- PROBLEM DESCRIPTION
All the data below goes into the copy word for word, but the pictures don't.

========

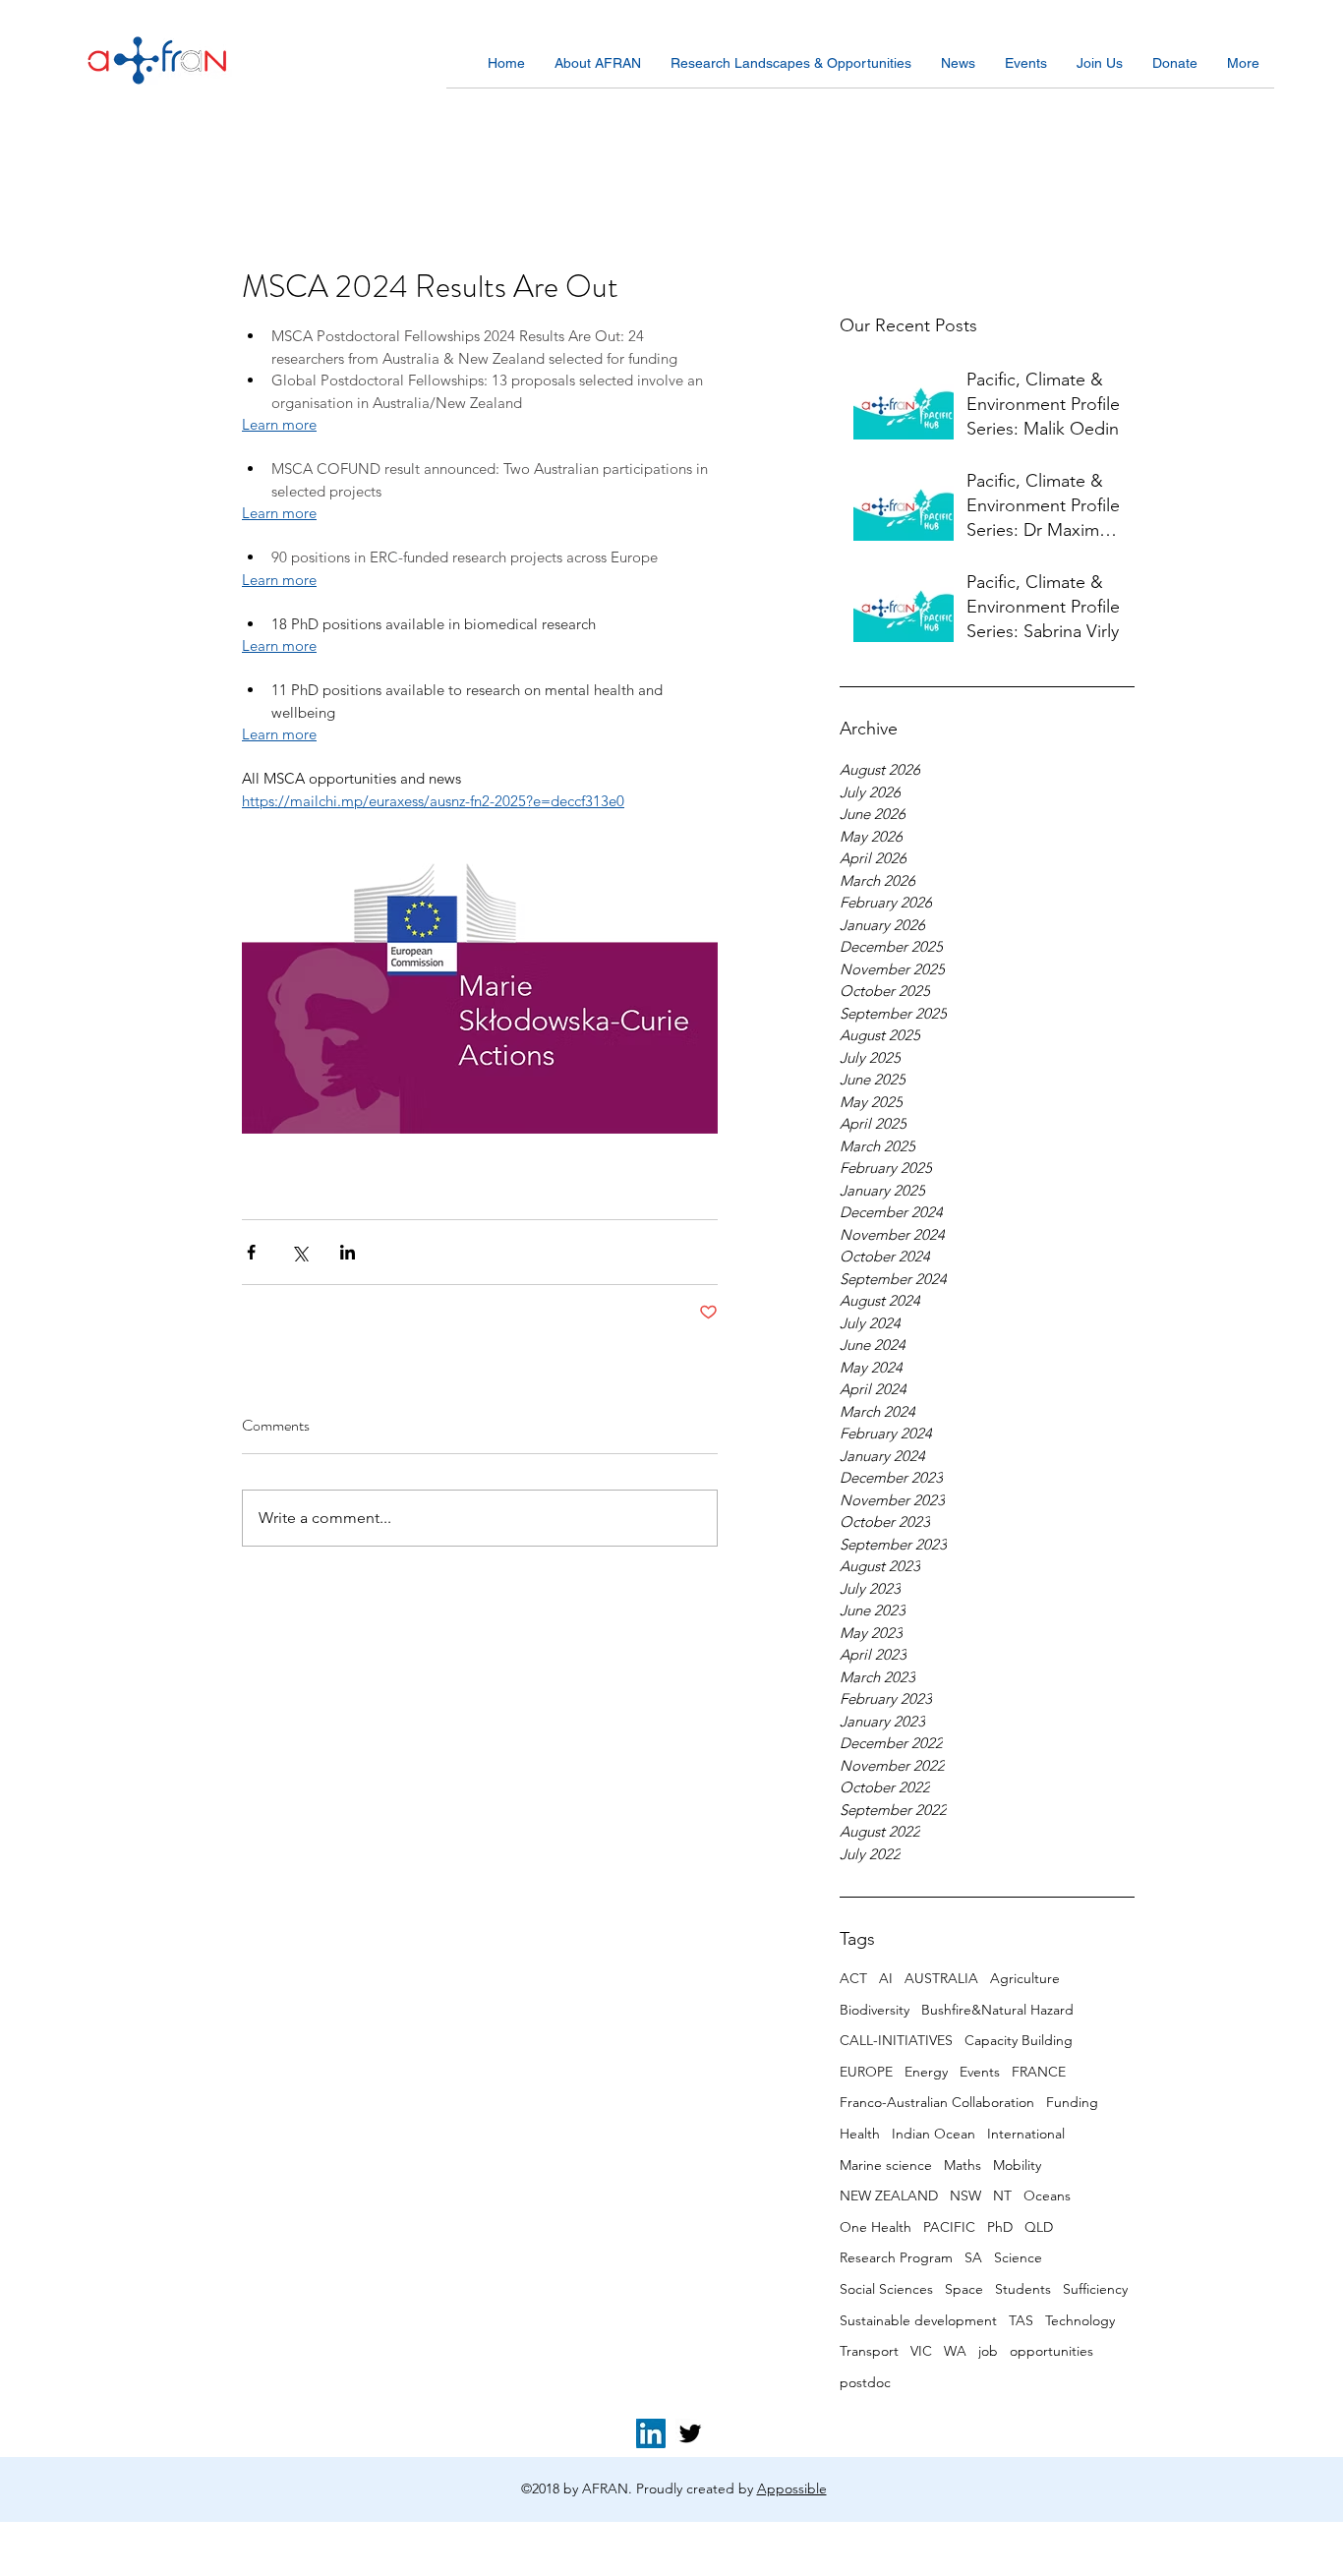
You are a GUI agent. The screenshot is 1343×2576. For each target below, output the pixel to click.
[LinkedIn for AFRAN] (651, 2433)
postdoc (865, 2382)
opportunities (1051, 2351)
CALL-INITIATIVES (896, 2040)
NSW (965, 2195)
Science (1018, 2257)
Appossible (792, 2488)
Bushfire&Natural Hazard (997, 2010)
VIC (921, 2351)
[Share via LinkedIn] (347, 1252)
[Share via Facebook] (251, 1252)
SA (973, 2257)
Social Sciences (886, 2289)
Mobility (1017, 2165)
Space (964, 2289)
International (1026, 2133)
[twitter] (690, 2433)
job (988, 2351)
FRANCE (1039, 2071)
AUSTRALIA (941, 1978)
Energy (926, 2071)
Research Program (896, 2257)
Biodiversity (874, 2010)
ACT (853, 1978)
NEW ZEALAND (889, 2195)
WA (955, 2351)
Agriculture (1025, 1978)
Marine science (886, 2165)
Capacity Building (1018, 2040)
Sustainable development (918, 2320)
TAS (1021, 2320)
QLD (1038, 2227)
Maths (962, 2165)
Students (1023, 2289)
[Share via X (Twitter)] (299, 1252)
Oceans (1047, 2195)
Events (980, 2071)
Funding (1072, 2102)
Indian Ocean (933, 2133)
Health (860, 2133)
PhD (1000, 2227)
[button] (598, 69)
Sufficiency (1095, 2289)
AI (886, 1978)
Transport (869, 2351)
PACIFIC (949, 2227)
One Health (875, 2227)
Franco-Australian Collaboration (937, 2102)
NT (1002, 2195)
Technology (1080, 2320)
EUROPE (866, 2071)
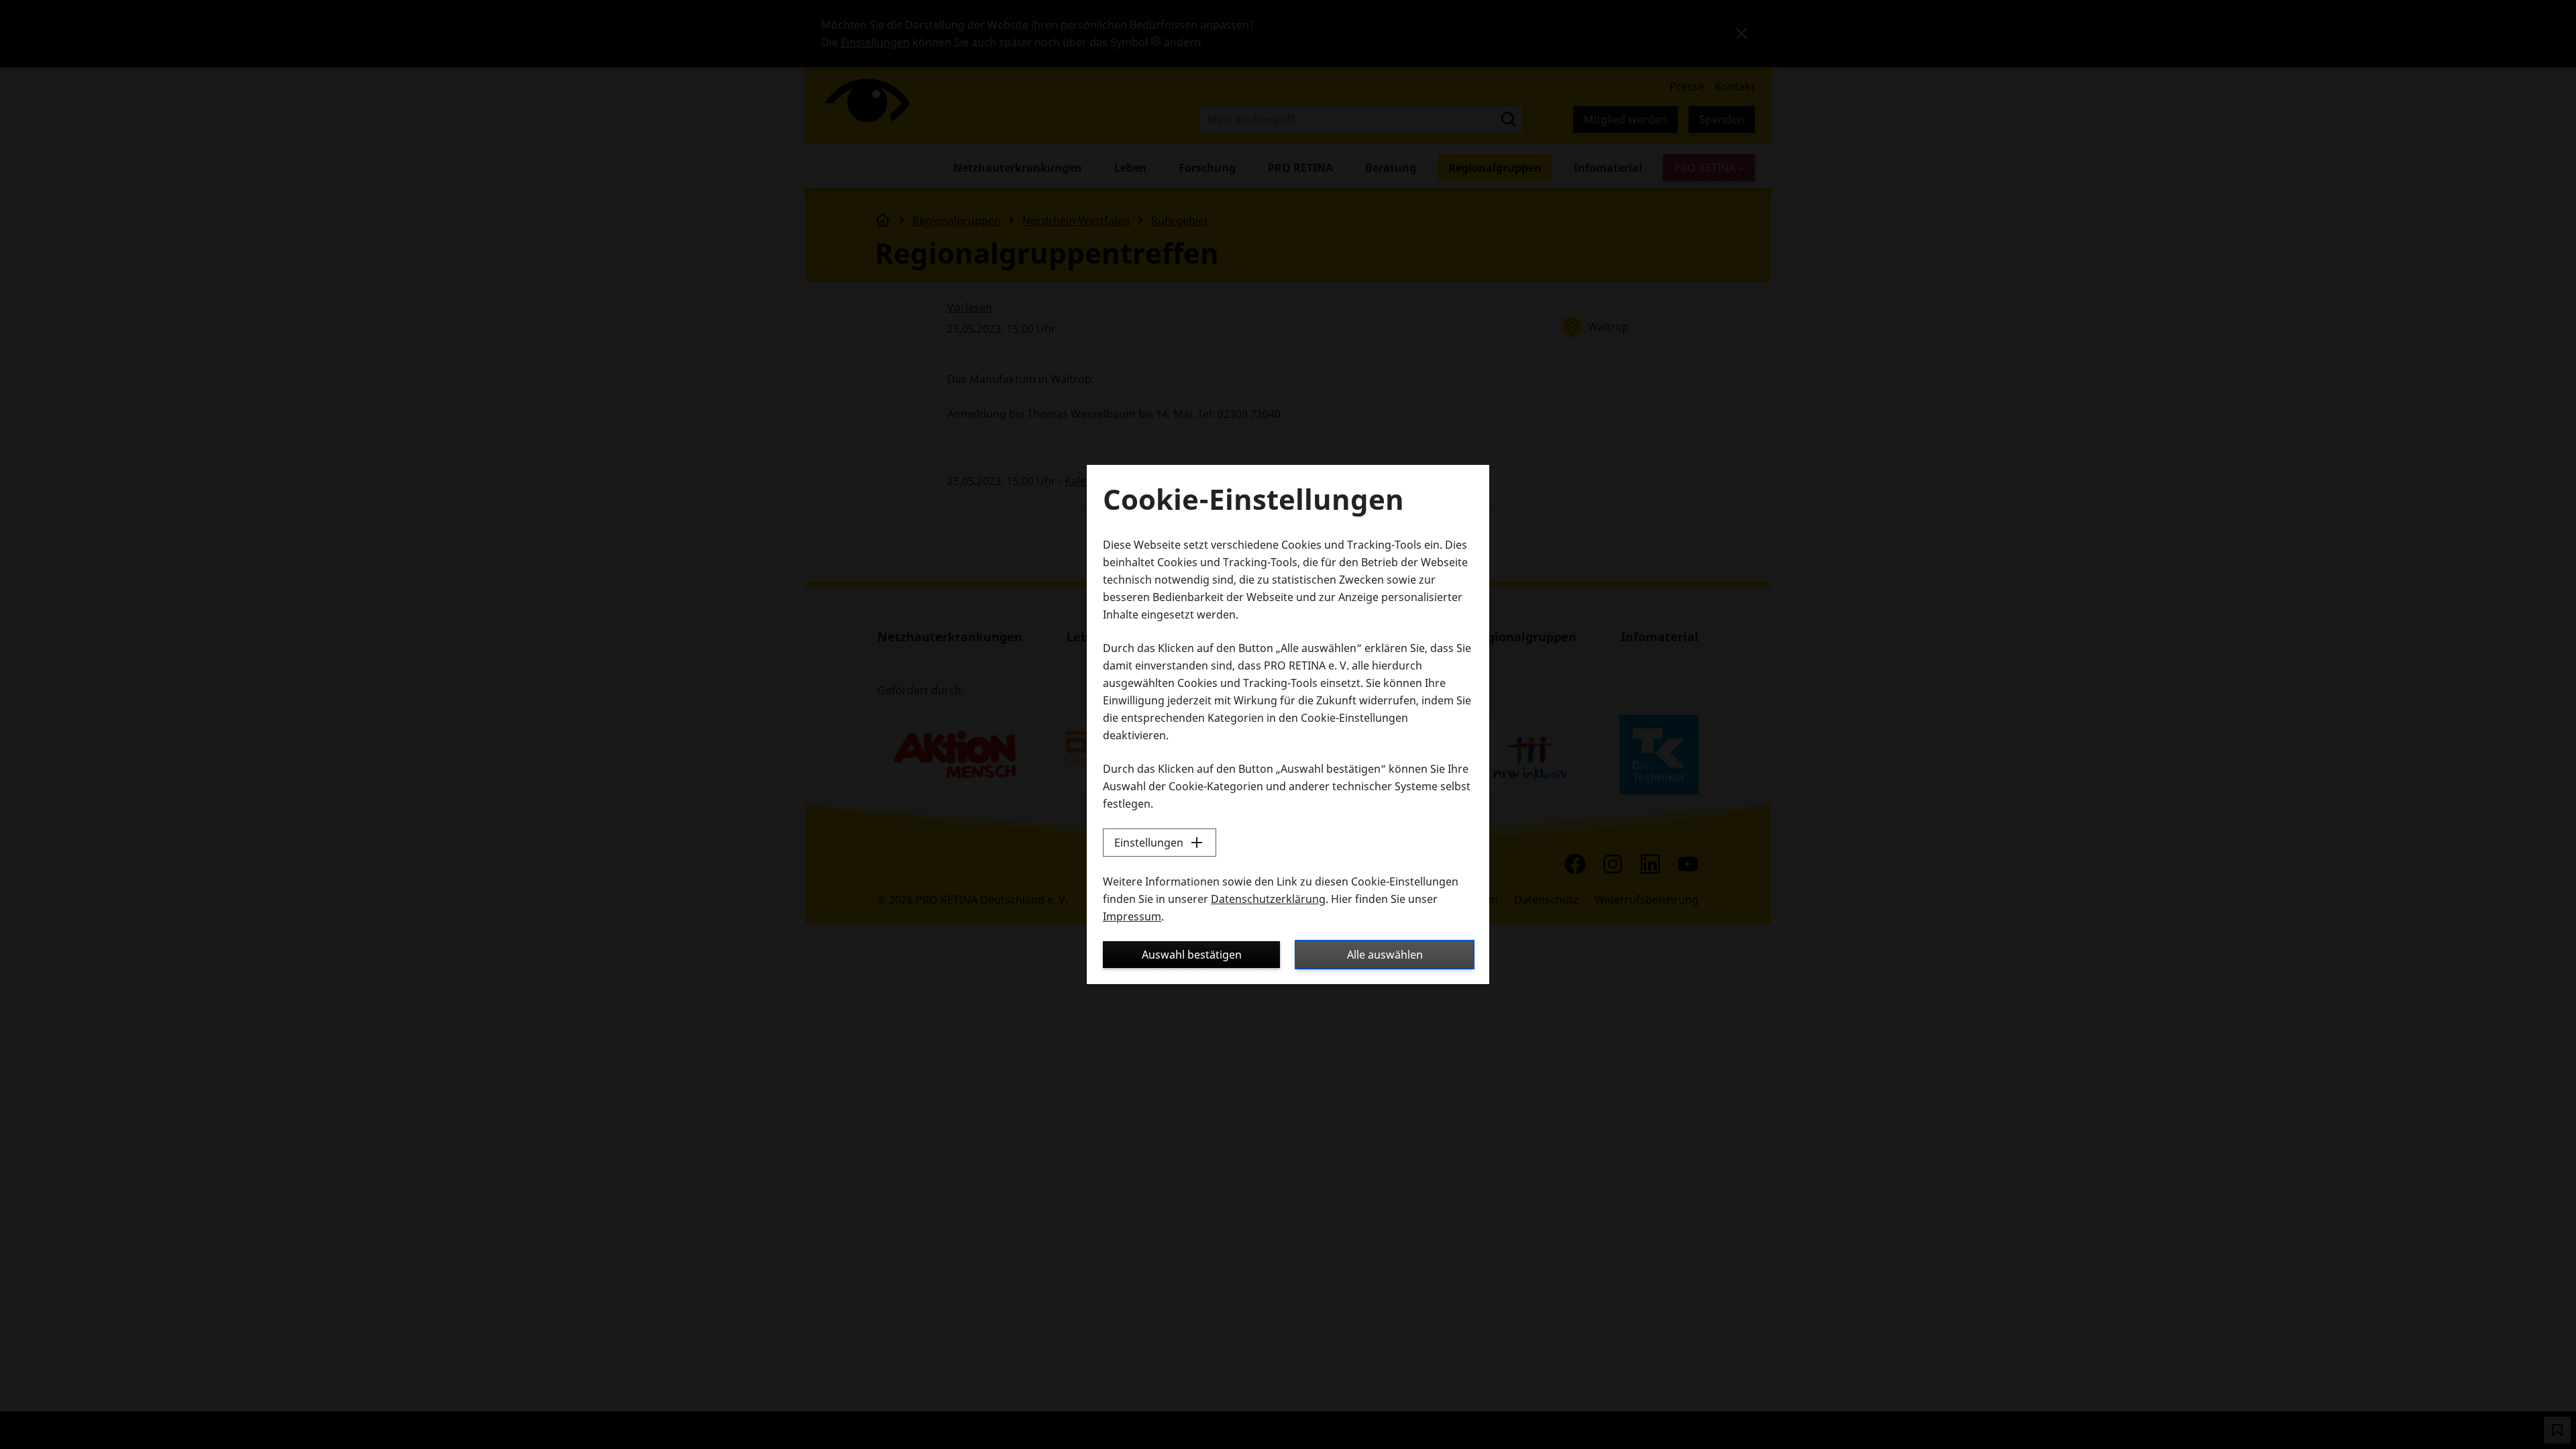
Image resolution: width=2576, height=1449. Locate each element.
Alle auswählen (1385, 954)
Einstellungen (1148, 842)
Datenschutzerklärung (1268, 899)
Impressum (1132, 916)
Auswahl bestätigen (1192, 954)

========

- SOLUTION
You are a GUI agent. The screenshot is 1343×2576. For each target below, output the pixel to click.
[LinkedIn for AFRAN] (651, 2433)
postdoc (865, 2382)
opportunities (1051, 2351)
CALL-INITIATIVES (896, 2040)
NSW (965, 2195)
Science (1018, 2257)
Appossible (792, 2488)
Bushfire&Natural Hazard (997, 2010)
VIC (921, 2351)
[Share via LinkedIn] (347, 1252)
[Share via Facebook] (251, 1252)
SA (973, 2257)
Social Sciences (886, 2289)
Mobility (1017, 2165)
Space (964, 2289)
International (1026, 2133)
[twitter] (690, 2433)
job (988, 2351)
FRANCE (1039, 2071)
AUSTRALIA (941, 1978)
Energy (926, 2071)
Research Program (896, 2257)
Biodiversity (874, 2010)
ACT (853, 1978)
NEW ZEALAND (889, 2195)
WA (955, 2351)
Agriculture (1025, 1978)
Marine science (886, 2165)
Capacity Building (1018, 2040)
Sustainable development (918, 2320)
TAS (1021, 2320)
QLD (1038, 2227)
Maths (962, 2165)
Students (1023, 2289)
[Share via X (Twitter)] (299, 1252)
Oceans (1047, 2195)
Events (980, 2071)
Funding (1072, 2102)
Indian Ocean (933, 2133)
Health (860, 2133)
PhD (1000, 2227)
[button] (598, 69)
Sufficiency (1095, 2289)
AI (886, 1978)
Transport (869, 2351)
PACIFIC (949, 2227)
One Health (875, 2227)
Franco-Australian Collaboration (937, 2102)
NT (1002, 2195)
Technology (1080, 2320)
EUROPE (866, 2071)
Image resolution: width=2576, height=1449. Locate each element.
Alle auswählen (1385, 954)
Einstellungen (1148, 842)
Datenschutzerklärung (1268, 899)
Impressum (1132, 916)
Auswahl bestätigen (1192, 954)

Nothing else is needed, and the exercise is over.